SunTrader. Thanks for your chart and post. I do not require the information that you are using (but, of course, if it works for you -- great). You are using a more Subjective approach as to where you are starting and ending your retracements. I find it necessary to have Rules as to where to draw that are Objective, and not based on my opinion of reading the prior chart information to interpret what the meaning of bars; for example, "just a few panicked traders having their stops run". I believe that it also permits easy communications between traders, particularly those that are concerned about rules of drawing and the "science" requirement of being duplicable.
I also said ... I almost always use open and closes and breakouts out of congestion. Those points can be defined mechanically for those so inclined.

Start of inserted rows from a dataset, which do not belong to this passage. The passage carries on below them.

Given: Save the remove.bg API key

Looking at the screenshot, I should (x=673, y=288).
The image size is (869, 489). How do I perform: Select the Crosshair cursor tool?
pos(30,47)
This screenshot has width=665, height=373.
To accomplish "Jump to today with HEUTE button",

Thanks, SunTrader that makes good sense. And while. again I don't look for that condition but breakouts may be a great location. I appreciate your input.

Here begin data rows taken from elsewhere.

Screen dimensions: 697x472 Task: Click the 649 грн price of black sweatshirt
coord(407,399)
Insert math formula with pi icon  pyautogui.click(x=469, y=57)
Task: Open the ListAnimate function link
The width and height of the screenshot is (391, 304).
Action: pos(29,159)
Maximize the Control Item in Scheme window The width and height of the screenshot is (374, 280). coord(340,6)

Here is another chart pic (for the .... non-believers ....) of the Globex period from Thursday AM with a couple of more fibs in that zone but notice on bottom of chart lined up with swing low and top of chart lined up with lower swing high the numbers of bars between swings. 33 bars down from top, then 22 bars back up. Why do I mention that? 33 * 61.8% equals 20.4 so basically 22 bars with price and time pretty much 61.8% or "squared". Not exact but if you want exact buy a Swiss watch.
Suntrader, your chart is good though the explanation is a little confusing. One thing that might help is showing the points at which the drawings started. I will show you my version of the same chart (Thursday July 6) and I can tell you that my fibs were drawn using the overnight high/low of the Globex hours.
First your fib retracements are drawn upside down. Percentages should be ascending if drawn off high down to a low with market then moving back up. 38.2% (not the flip side 61.8%) should show near lower swing high point I've been referencing. Also note when you post an image down at the bottom there is a selection to attach image as a thumbnail or full image. Full image embeds it so reader doesn't have to have to go through trouble of clicking image to make it full size in a different screen. As for my previous chart image I rushed it and you are correct I didn't make it clear where I was drawing my fibs from. Hopefully this new image makes it clear with the number and letter pairs. Also I noticed in changing different settings two of the fibs drawn wound up being by the defaults of high/low points by mistake. This new chart image has all closes only and I since recognized another set that I missed previously (green 1, 2, 3) which tighten the zone further. To maybe show the points even clearer included is a second close only line chart. HTH
I don't want to get into a stupid argument about "upside down". The chart speaks for itself: the support and resistance areas are clearly defined on my chart as they are on yours. And if clicking the icon is too much for your index finger I would suggest doing some exercises. I don't know what would help your brain.